** WHAT YOU WILL DO **
Reproduce, exactly and in full, only the lines below from the one containing "The image size is (378, 230)." through the one containing "The image size is (1553, 662).".

** INPUT DATA **
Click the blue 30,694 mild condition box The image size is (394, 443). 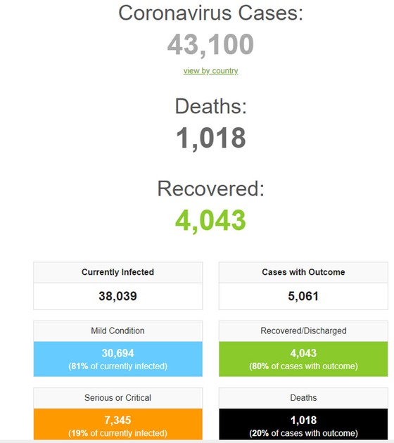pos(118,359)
--
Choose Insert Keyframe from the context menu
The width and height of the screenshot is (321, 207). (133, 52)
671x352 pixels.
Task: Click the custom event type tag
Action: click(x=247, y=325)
==
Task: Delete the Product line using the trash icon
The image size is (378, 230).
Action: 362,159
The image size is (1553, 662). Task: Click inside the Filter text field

** FINISHED TASK **
The image size is (378, 230).
Action: 362,159
The image size is (1553, 662). Task: Click inside the Filter text field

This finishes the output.